A substitution of the form $]ldap-url[ is handled
specially. ldap-url is interpreted as an LDAP
query URL and the result of the LDAP query is substituted. Standard
LDAP URLs are used, with the host and port omitted; the host and port
are instead specified with the LDAP_HOST and LDAP_PORT PMDF options (see
Section 7.3.2 for further discussion of this option). That is, the LDAP
URL should be specified as
ldap:///dn[?attributes[?scope?filter]]where the square bracket characters
[ and
] shown above indicate optional portions of the
URL. The dn is required and is a distinguished
name specifying the search base. The optional
attributes, scope, and
filter portions of the URL further refine what
information to return. For a rewrite rule, the desired
attributes to specify returning might be a
mailRoutingSystem attribute (or some similar attribute).

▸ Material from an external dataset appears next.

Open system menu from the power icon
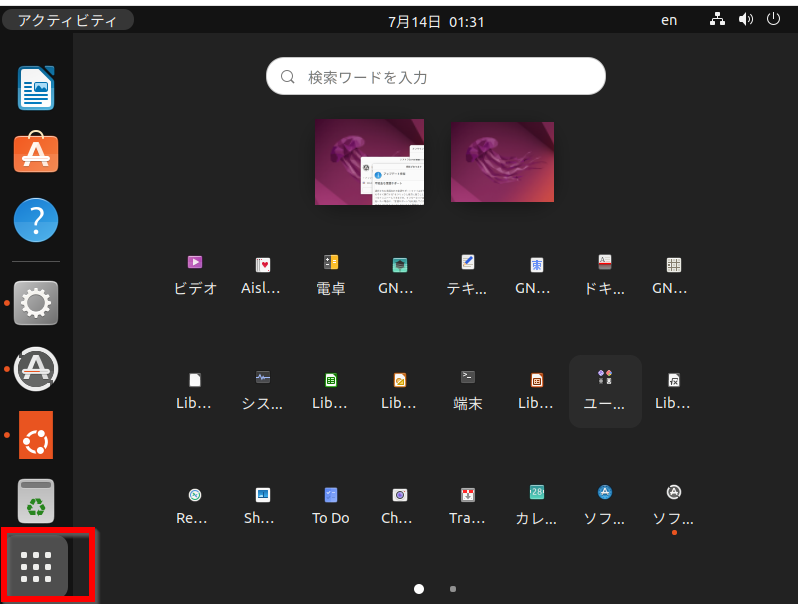 (773, 20)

The scope may be any of base (the
default), one, or sub. And the desired
filter might be to request the return of the
object whose mailDomain value matches the domain being
rewritten.
For instance, at a site acme.com with an LDAP server running on port 389 of the system ldap.acme.com, the PMDF option file might have the lines
LDAP_HOST=ldap.acme.com LDAP_PORT=389set, and if the LDAP directory schema includes attributes
mailRoutingSystem and mailDomain, then a
possible rewrite rule to determine to which system to route a given
sort of address might appear as:
.acme.com \
$U%$H$D@$]<ldap:///o=acme.com?mailRoutingSystem?sub?(mailDomain=$D)[
where here the LDAP URL substitution sequence $D is used
to substituted in the current domain name into the LDAP query
constructed; for ease in reading, the backslash character,
\, is used to continue the single logical rewrite rule
line onto a second physical line. See Table 3-1 for a full list of
the LDAP URL substitution sequences available.